Tony Fitzgerald is as synonymous as Expo 88 with the modernisation of Queensland. Thirty years after his corruption-busting report which closed the door on the Bjelke-Petersen era, he’s about to raise the shutters on the performance of the body that has been at the centre of the reforms he initiated.
Today Fitzgerald and retired Supreme Court justice Alan Wilson will hand over to the Palaszczuk government their report on the performance of the Crime and Corruption Commission (CCC). Assuming precedent and a modicum of decency prevails, it will be released soon after.
What Fitzgerald says still has an impact in Queensland. His initial report was greeted by National Party premier Mike Ahern in 1989 with a promise to implement it “lock, stock and barrel”, a turn of phrase Annastacia Palaszczuk borrowed when she accepted, unread, a report deeply critical of her government’s culture and integrity just a month ago.
Right now, as her government reaches the midway mark of what looks like its final term, Queensland is awash with inquiries, mainly concerned with addressing shortcomings in integrity or performance. It’s not alone, and the remit of corruption-busting bodies such as the ICAC in NSW and the proposed federal body and how their powers are used will be on display in Fitzgerald’s latest exposé.
Fitzgerald’s inquiry is focused on the functions of the CCC, particularly in light of one of its investigations which led to the sacking of Logan City Council but with no successful prosecutions. What the public has been seeing of the CCC is this pattern of performance: lengthy investigations, serious allegations but no charges sticking.
The CCC’s critics see it as a corruption-buster seeking outcomes to match its mission. Just ask Jackie Trad, the former deputy premier and treasurer who quit ministerial office in the face of a third investigation into her conduct (after two had raised concerns but cited no wrongdoing).
Fitzgerald, even at 80, has infinite capacity for surprise and it would be no surprise if he found the shortcomings of the commission were due more to its legislative constraints than its prosecutorial shortcomings.
But what will make Fitzgerald interesting south of the Queensland border is what one of the original architects of the standing royal commission arbiter of corruption and integrity thinks of the current environment. This must inform the shape of the integrity commission Anthony Albanese has promised to create in this term of Parliament.
At the heart of Fitzgerald’s inquiry is the question of whether a law enforcement body is right to sully or destroy reputation on issues that sometimes don’t even justify a charge, let alone a prosecution.
The Queensland CCC has not been as adventurous as NSW’s ICAC in this regard, principally because it is limited in its use of public hearings as a tool for investigation and, yes, embarrassment. The federal model proposed, but never acted on by the former Morrison government, had even tighter constraints. What Fitzgerald says about the use or need of these powers must influence the model federal Labor creates.

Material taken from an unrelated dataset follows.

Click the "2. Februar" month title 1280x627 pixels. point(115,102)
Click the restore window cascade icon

It’s disconcerting that those elected to be responsible for legislation and regulation on our behalf need to have statutory oversight over their integrity, but we see case after case justifying these powerful watchdogs.

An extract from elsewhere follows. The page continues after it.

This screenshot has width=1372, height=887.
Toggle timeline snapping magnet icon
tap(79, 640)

Fitzgerald has conducted his inquiry quietly. Submissions have not been made public but he promises they will be. There have been no public hearings and little public agitation for what he should or should not find.
The tone was set by Professor Peter Coaldrake’s report which artfully stayed away from the intricacies of the CCC’s operations — aside from noting its dominance of a Queensland integrity system it found to be frayed.
And in the background has been two Supreme Court cases, one involving Trad and the other former public trustee Peter Carne — each trying to stop publication through parliamentary privilege of CCC reports which detail allegations which concern the CCC but do not justify prosecution.
On Friday, the Queensland Court of Appeal upheld the Carne appeal, setting a precedent which takes away part of the bully pulpit the CCC relies on for its role of educating the public on corruption or misconduct.
Fitzgerald 2.0 holds a lot of promise to set the CCC in a new direction but also to guide the architects of the long-awaited and much-needed national integrity body.